With Nanjing’s sycamore trees shedding their pollen, it would be fair to also say that when expats in Nanjing are asked as to their very first impression of the city, the bulk would say there are so many sycamore trees.
Nanjing locals have grown up with the sycamore, scenery that cannot be more common on their way home. While sycamores, also known as Plane trees, from the genus Platanus, can be found all over the city, they are most prevalent in the downtown area, lining Zhongshan Lu, Mochou Lu, Changjiang Lu and Hanzhong Lu. Perhaps taking their presence for granted a little too much, Nanjingers only notice the existence of sycamore trees when they are annoyed by their pollen shedding each spring.
Yet, this does not mean local people do not like sycamore trees; on the contrary, one can only complain about something or someone one is really close to. It is the same case with Nanjing’s darling sycamores; pedestrians in Nanjing are forever under their protection, enjoying a breeze under the shadow of its rich branches and leaves during summer’s hot sunshine, or hiding themselves from winter’s unpredictable rain.

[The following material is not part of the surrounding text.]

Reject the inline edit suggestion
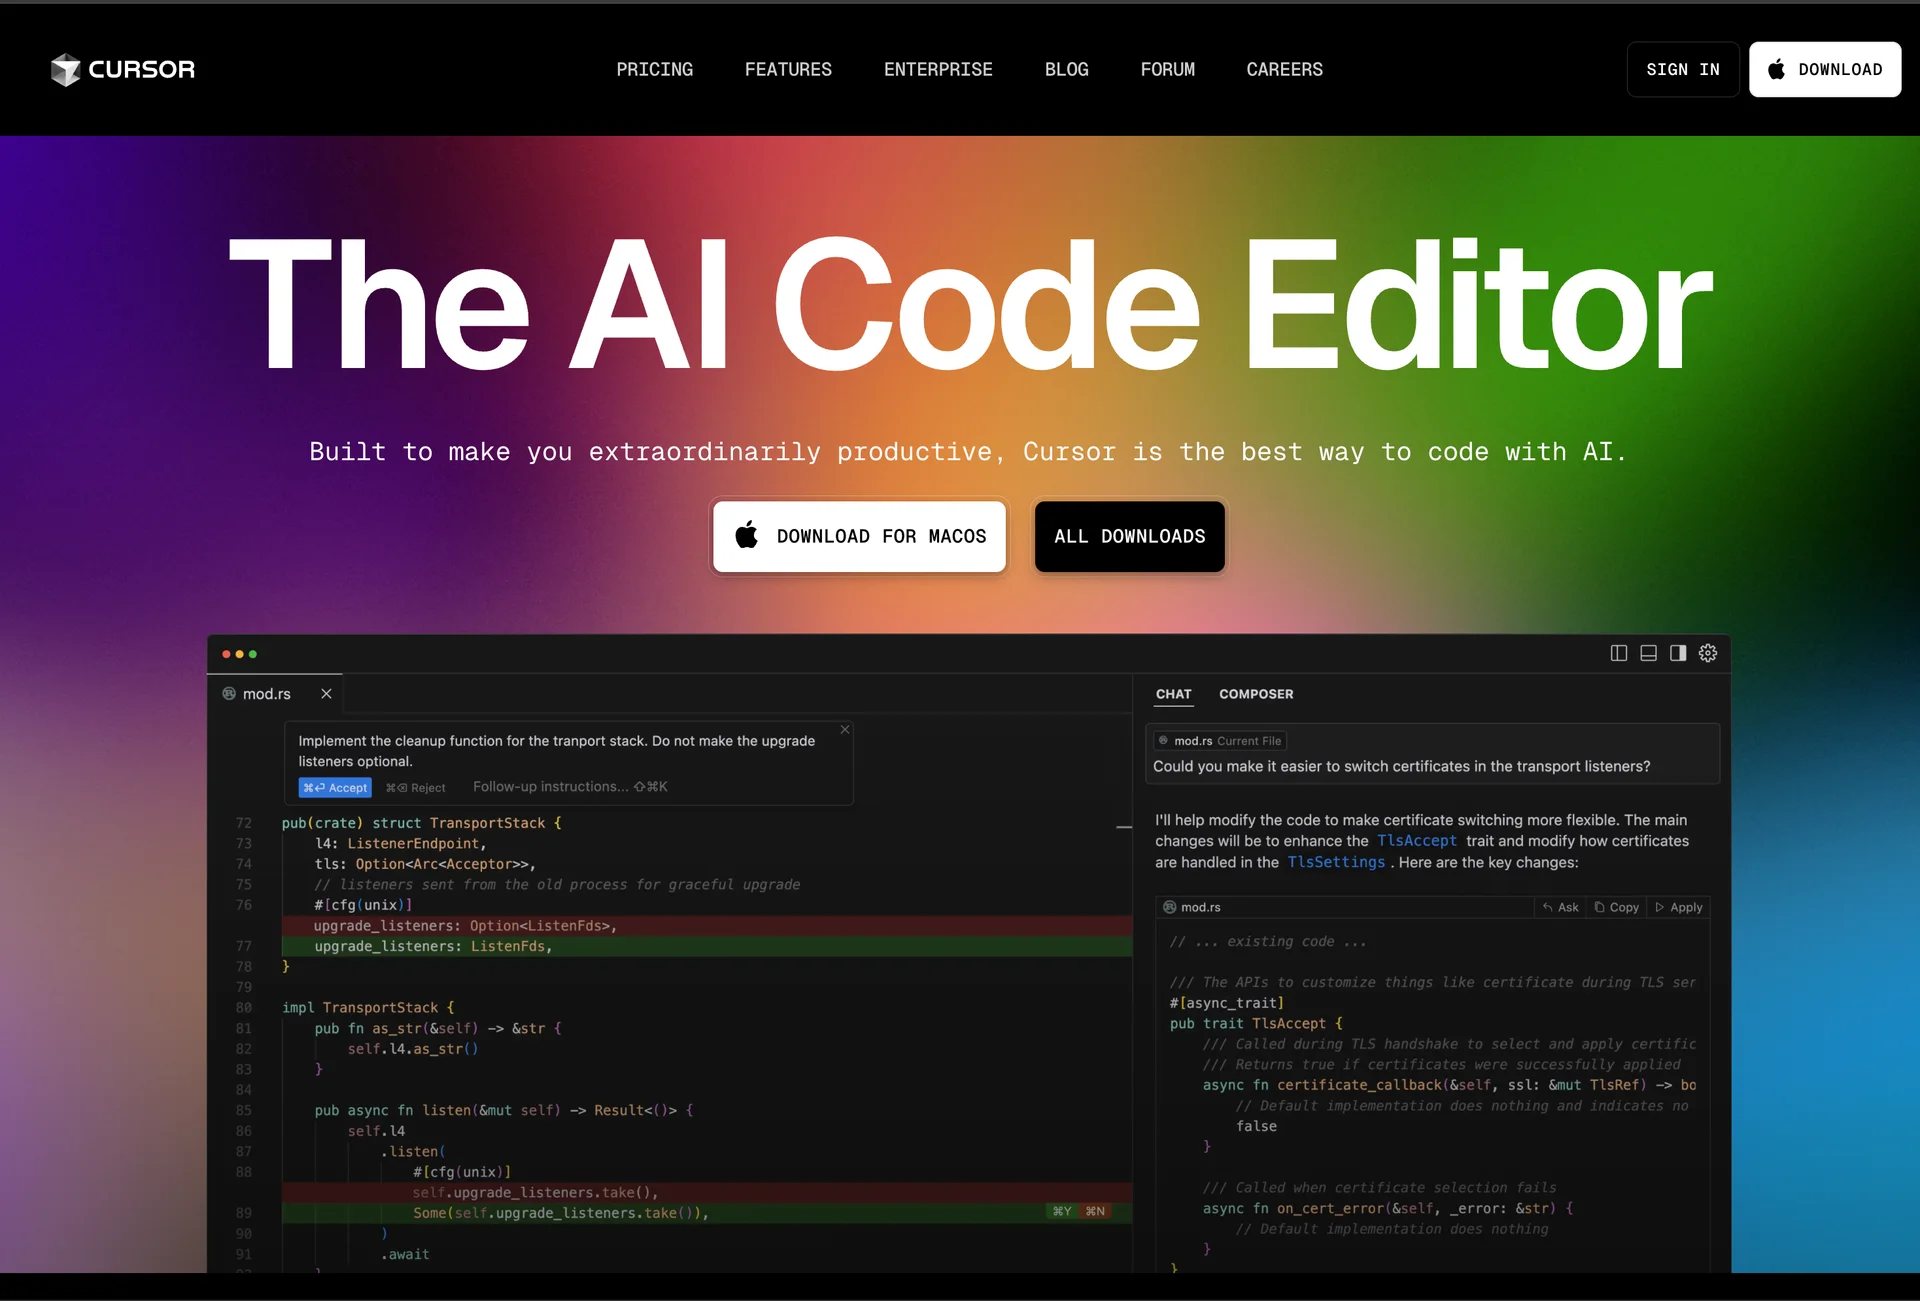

Despite their fame, there still exists confusion as to the true origins of such a large amount of sycamore trees in Nanjing. The most romantic tale goes that Song Meiling was particularly fond of the French sycamore, and so Chiang Kai-shek, in order to satisfy his wife, purposely introduced 20,000 sycamores from France, planting them all the way from the Meiling Palace to Zhongshan Bei Lu.
Another story tells us that the sycamore tree originated in 1872 in Nanjing, when Lang Huairen, a missionary from the French Concession in Shanghai, brought the tree by boat to Nanjing and planted it by himself. At first, it was planted in Shigu Lu Primary School, the earliest modern-style primary school in Nanjing, after which it was transplanted all over the city.
In 1917, Sun Yat-sen published the General Plan for the Founding of the People’s Republic of China, praising Nanjing as, “A beautiful area, where there are mountains, deepwater and plains. These three kinds of unbelievable nature can be hardly found in the world’s metropolises”. He was keen to build the perfect capital, Nanjing. In preparation for the arrival of Dr. Sun Yat-sen’s remains from Beijing in 1929, some 20,000 sycamore trees were planted along the main roads around Zhongshan Lu.
Later, after 1949’s liberation, Liu Bocheng, the first Mayor of Nanjing, who was fond of the tall, upright and lush trees, set off a “planting boom” in 1953, seeding approximately 100,000 trees.
Somewhat unbelievably, the sycamore trees that exist in Nanjing today account for only 2 percent of those planted during the Republic of China.
No matter their origin, the sycamore will always be remembered as perhaps the most iconic symbol of Nanjing, beloved by people who call the city home.